Shockwaves over Iranian FM’s resignation

President Hassan Rohani appeared to stand by Zarif, holding back from accepting his resignation and praising him for being at the forefront of the fight against the US.
Tuesday 26/02/2019
 Iranian Foreign Minister Mohammad Javad Zarif listens to a question during a news conference in Tehran, Iran, on February 25, 2019. (AP)
Iranian Foreign Minister Mohammad Javad Zarif listens to a question during a news conference in Tehran, Iran, on February 25, 2019. (AP)

Iran's parliament announced it would look into the abrupt resignation of Foreign Minister Mohammad Javad Zarif, which has thrust a growing schism between Iran’s moderates and hardliners into the open.  

Zarif, a veteran diplomat who helped negotiate the 2015 Joint Comprehensive Plan of Action (JCPOA) with then US President Barack Obama, announced his resignation on Monday, although President Hassan Rohani held back from accepting it.

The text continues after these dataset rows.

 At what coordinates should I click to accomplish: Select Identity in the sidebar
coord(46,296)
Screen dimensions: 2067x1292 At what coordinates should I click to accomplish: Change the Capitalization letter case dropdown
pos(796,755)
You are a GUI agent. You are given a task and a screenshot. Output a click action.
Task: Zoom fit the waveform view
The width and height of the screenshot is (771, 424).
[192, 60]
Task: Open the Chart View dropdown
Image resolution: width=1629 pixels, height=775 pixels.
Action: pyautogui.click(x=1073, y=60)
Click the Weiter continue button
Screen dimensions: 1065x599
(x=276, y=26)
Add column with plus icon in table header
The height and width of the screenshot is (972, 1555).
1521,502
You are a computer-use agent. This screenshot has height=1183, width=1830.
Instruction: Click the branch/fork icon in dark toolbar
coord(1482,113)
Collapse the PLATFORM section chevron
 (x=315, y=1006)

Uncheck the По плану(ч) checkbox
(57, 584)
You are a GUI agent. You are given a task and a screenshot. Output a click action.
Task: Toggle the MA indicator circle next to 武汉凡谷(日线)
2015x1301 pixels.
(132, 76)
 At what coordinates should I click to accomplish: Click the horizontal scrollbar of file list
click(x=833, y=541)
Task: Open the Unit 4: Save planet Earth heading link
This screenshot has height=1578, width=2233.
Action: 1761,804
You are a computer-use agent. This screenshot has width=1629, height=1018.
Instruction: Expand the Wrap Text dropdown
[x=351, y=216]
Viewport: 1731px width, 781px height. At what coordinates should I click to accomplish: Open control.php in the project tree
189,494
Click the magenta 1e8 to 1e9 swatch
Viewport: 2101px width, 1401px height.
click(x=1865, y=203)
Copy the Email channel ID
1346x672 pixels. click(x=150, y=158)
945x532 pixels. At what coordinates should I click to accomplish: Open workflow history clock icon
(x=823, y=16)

Zarif offered an apology for his “shortcomings” in the unexpected message on Instagram on Monday, with prominent members of parliament immediately calling for Rohani to reject the resignation.

Zarif, 59, has served as Rohani’s foreign minister since August 2013 and has been under constant pressure from hardliners who opposed his policy of detente with the West.

“I apologise for my inability to continue serving and for all the shortcomings during my term in office,” Zarif said in the message posted on his verified Instagram account.

Rohani, however, signalled his support for Zarif by saying the diplomat had been at the forefront of the fight against America, in comments reported by state news agency IRNA. 

Rohani’s chief of staff Mahmoud Vaezi said the president’s comments were “a clear sign of the satisfaction of the representative of the people of Iran about the wise and effective positions and work of Dr Zarif.”

An ally of Zarif said his resignation was motivated by criticism of the nuclear agreement, which has come under increasingly intense fire in Iran since the United States abandoned it last year.

“There were closed-door meetings every week, where top officials were bombarding him with questions about the deal and what will happen next and so on,” a Zarif ally told Reuters on condition of anonymity. “He and his boss (Rohani) were under a huge amount of pressure.”

Since the United States walked out of the nuclear deal and reimposed sanctions last year, Rohani has had to explain why Iran has continued to abide by its restrictions while reaping virtually none of the foreseen economic benefits.

On Tuesday, Zarif urged Iranian diplomats not to follow his lead as rumours spread of mass resignations.

“I hope my resignation will act as a spur for the foreign ministry to regain its proper statutory role in the conduct of foreign affairs,” the official IRNA news agency quoted him as saying.

Meanwhile, a spokesperson for parliament's National Security and Foreign Policy Commission, which will hold a meeting Tuesday examining the resignation, stressed the need for “unity and solidarity” given the country’s many challenges. 

"With attention to the internal and international situation, sanctions and the pressure from America, I emphasize that more than any other time we need internal unity and solidarity," said Ali Najafi Khoshroodi.